■ **What to work on**:
All that is wanted is how many lines in the records below include the string "under".

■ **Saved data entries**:
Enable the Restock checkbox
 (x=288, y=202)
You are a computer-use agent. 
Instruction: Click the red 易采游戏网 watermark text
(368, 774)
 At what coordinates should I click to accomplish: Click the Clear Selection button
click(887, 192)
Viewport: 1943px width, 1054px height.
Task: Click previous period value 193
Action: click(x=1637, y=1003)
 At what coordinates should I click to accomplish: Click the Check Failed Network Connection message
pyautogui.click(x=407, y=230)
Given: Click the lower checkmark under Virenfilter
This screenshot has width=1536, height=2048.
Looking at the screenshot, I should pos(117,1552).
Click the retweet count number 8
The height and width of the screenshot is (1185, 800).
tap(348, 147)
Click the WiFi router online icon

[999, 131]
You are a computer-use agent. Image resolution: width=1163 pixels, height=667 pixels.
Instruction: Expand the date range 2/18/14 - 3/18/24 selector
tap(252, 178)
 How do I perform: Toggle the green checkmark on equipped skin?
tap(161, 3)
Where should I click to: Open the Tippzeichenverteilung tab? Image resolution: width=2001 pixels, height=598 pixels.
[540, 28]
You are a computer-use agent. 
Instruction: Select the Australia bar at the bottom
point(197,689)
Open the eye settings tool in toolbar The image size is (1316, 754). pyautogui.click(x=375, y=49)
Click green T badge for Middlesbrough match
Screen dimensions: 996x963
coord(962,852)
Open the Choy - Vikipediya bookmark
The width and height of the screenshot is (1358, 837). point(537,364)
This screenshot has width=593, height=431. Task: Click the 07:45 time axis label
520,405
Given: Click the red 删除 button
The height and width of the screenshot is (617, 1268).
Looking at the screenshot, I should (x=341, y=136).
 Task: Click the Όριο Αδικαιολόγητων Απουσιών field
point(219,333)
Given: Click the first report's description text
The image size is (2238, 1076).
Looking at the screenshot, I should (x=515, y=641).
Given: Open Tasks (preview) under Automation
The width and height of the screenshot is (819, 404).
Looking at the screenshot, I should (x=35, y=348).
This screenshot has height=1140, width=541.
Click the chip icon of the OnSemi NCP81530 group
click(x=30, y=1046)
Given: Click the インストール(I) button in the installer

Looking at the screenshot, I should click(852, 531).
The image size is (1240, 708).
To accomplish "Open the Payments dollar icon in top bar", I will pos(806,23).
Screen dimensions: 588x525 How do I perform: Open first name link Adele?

■ **Response**:
2